I have to admit, I didn’t expect the eclipse to be as startlingly beautiful as it was. When Sarah and I were in between Lusk and Douglas, WY, with tepid water in our water bottles and warm air blowing from the vents and sunlight beating in on us as we started to get a little drowsy, I have to admit, I was wondering if it would be worth the hassle of driving all the way to Douglas to see this event.
The eclipse commenced in the heat of the morning. Every few minutes, we looked through our glasses to see the strange sight of the moon slowly overshadowing a growing part of the sun. That was interesting, but it was only beginning. A spectacular drama was in the process of unfolding.
About a half hour before totality, we noticed that the sunlight was indeed dimmer. There was a strange cast over the landscape, almost like a haze, and even though the light was still bright, the intensity had diminished. The air had cooled, and we pulled on sweatshirts. As totality neared, things happened faster – The light changed more rapidly, and we noticed with delight the crescent shapes dancing in the shadows on the ground. The sky continued to grow darker as the moon closed over the sun. From the west, a deep shadow suddenly approached as the eclipse neared completion, spreading ominously until the whole landscape around us was bathed in a strange midday night. Venus appeared, almost straight overhead. A rose-colored curtain hung at the very edges of the horizon. For two minutes, we reveled in twilight, and everything was silent. The graceful moon completely covered our majestic sun, briefly cutting off the vital heat and life-giving light in an amazing display of God’s order over the celestial bodies.The corona around the black of the moon was breathtaking. The sky was deep violet, and the moon was darker than night. The two minutes of totality seemed to last a mere few seconds, and then the sun appeared again, and the nighttime soon warmed to day. Awe-struck, we knew we had witnessed a miracle.
An article in WORLD Magazine explained the phenomenon, that the sun, which is 400 times the size of the moon was at that moment 400 times further away, making this miracle possible. What clear evidence of God’s creative abilities, as THE creative mind, THE Creator of all things! But so many people will have watched this miracle and will have come away from it awe-struck, but with wonder misplaced. So many scientists spend their lives searching out the mysteries of God’s Creation, and somehow never reach the point of being humbled by our lowliness and God’s greatness. Too many people will watch this miracle and attribute it to random chance – But what are the chances logically that this could have happened?
God created a world where many miracles are simply a part of our existence. We need the plants and the trees and the animals and the water cycle and our atmosphere. But we don’t need the eclipse. If I lived my whole life without ever seeing an eclipse, my life wouldn’t materially be changed at all. It doesn’t benefit us in any way, in the way that a rainstorm or the seasonal cycles do. The eclipse is completely unnecessary.

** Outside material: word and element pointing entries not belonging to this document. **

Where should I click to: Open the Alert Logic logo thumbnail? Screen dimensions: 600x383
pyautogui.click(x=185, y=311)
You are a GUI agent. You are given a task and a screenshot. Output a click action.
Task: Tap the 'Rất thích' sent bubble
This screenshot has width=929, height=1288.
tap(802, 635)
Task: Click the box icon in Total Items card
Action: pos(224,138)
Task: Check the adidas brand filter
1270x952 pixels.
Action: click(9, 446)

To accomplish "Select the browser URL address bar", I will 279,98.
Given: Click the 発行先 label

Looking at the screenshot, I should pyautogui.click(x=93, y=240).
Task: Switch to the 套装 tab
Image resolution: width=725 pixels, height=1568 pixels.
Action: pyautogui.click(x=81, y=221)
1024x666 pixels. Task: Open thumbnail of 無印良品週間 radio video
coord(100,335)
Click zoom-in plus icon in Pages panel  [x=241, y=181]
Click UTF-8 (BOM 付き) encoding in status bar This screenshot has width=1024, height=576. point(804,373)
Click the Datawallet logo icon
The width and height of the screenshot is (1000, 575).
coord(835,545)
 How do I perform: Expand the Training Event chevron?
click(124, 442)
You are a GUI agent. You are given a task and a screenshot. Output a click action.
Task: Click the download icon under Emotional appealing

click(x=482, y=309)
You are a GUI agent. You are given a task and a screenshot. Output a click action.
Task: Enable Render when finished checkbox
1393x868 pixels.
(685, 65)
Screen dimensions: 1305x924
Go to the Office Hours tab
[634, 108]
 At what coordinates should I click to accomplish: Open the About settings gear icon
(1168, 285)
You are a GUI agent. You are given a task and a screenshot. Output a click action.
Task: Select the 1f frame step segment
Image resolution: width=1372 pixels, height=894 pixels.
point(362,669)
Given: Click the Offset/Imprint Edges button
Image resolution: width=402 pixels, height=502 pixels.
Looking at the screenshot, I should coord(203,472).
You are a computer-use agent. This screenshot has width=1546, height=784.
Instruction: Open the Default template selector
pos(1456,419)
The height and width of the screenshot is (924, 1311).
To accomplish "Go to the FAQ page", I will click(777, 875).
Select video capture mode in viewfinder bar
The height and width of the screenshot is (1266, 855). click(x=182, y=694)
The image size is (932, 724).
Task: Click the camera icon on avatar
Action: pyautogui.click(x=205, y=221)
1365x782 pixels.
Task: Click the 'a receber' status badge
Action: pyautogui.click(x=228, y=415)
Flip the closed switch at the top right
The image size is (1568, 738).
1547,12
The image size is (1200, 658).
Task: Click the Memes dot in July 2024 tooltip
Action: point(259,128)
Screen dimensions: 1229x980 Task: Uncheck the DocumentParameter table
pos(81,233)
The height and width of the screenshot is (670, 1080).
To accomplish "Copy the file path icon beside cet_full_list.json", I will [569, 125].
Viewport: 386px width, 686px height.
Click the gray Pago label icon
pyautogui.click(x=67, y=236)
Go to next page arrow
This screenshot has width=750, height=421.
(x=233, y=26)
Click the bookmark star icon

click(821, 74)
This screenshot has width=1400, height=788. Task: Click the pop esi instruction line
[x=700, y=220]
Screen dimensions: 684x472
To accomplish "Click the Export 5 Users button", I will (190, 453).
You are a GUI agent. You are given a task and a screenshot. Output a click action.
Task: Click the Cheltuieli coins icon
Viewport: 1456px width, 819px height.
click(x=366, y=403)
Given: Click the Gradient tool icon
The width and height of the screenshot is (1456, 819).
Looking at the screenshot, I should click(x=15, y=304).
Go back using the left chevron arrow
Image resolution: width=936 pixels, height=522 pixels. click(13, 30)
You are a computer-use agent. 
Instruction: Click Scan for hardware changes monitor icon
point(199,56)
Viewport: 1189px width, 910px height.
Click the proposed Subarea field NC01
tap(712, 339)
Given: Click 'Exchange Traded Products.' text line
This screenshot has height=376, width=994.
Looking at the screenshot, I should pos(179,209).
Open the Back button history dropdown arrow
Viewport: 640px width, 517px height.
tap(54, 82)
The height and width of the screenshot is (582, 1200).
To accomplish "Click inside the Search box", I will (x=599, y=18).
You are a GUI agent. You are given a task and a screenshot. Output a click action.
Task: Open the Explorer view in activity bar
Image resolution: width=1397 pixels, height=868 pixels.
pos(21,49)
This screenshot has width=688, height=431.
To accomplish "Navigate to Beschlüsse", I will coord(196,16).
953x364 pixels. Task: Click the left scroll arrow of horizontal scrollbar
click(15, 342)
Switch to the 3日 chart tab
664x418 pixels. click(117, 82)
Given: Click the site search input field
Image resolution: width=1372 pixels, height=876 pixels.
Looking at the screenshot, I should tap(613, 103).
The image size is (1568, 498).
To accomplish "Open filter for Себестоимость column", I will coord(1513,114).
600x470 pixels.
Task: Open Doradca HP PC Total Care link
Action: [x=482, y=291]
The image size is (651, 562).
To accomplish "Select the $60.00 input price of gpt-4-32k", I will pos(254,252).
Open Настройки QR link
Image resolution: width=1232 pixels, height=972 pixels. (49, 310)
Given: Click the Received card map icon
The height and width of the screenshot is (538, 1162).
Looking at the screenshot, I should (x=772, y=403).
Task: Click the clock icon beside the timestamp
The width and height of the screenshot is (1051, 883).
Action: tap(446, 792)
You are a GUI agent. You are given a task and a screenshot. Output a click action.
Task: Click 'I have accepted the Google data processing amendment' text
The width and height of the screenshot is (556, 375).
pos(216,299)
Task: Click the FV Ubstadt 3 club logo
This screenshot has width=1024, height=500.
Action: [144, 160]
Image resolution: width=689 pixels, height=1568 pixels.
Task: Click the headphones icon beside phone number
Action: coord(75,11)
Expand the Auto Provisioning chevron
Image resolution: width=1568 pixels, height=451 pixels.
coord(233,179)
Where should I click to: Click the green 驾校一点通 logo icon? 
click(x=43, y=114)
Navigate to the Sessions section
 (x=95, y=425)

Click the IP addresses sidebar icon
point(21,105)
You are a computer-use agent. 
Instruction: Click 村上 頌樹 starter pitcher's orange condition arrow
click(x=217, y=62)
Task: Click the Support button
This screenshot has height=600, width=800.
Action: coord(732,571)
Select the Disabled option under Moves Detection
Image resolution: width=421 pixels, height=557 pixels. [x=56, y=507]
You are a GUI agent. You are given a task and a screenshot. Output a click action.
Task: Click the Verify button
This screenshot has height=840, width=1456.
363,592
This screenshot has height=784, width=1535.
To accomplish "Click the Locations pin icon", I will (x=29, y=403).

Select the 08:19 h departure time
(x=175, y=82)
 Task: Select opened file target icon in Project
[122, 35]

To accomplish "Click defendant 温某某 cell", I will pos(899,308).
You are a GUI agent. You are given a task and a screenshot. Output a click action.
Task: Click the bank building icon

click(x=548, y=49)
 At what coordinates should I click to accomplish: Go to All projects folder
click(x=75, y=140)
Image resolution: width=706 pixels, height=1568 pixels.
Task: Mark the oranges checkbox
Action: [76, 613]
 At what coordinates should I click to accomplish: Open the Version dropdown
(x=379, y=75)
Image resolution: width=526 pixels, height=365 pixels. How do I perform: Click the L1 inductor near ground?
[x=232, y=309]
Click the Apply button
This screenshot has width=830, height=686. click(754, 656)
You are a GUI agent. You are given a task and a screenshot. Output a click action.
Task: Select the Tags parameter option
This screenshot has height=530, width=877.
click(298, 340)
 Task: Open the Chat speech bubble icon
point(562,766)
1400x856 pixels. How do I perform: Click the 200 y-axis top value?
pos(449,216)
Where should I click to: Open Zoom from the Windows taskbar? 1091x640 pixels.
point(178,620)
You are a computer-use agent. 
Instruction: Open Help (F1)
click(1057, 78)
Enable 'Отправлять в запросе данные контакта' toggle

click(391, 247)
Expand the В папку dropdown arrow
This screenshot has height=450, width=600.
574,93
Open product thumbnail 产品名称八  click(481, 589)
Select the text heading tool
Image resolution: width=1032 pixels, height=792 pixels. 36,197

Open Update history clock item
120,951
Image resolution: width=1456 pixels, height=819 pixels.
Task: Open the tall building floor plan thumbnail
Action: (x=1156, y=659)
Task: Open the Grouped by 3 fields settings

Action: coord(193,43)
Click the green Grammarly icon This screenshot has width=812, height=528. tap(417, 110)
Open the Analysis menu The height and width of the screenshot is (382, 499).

I was reading through the Sherlock Holmes stories over the winter and stumbled across the gem of a quote: “Our highest assurance of the goodness of Providence seems to me to rest in the flowers. All other things, our powers, our desires, our food, are all really necessary for our existence in the first instance. But this rose is an extra. Its smell and its colour are an embellishment of life, not a condition of it. It is only goodness which gives extras, and so I say again that we have much to hope from flowers.” I’d say the same holds true in the miracle of the eclipse. It is an extra. God didn’t need to do this for any scientific reason or reason of sustaining life on our beautiful little planet. Why would He, then? Although I hesitate to speculate, I do know that God does that which is for the good of His people and for His glory. I think that God, in His glorious love for us, decided to create a phenomenon simply out of delight, simply because He could and it would dazzle us and glorify Himself.
So wonder at the miracles we see every day, and the more spectacular miracles we are privileged to witness less frequently – And let your awe and your delight be directed where it belongs. Give God the glory, great things He has done!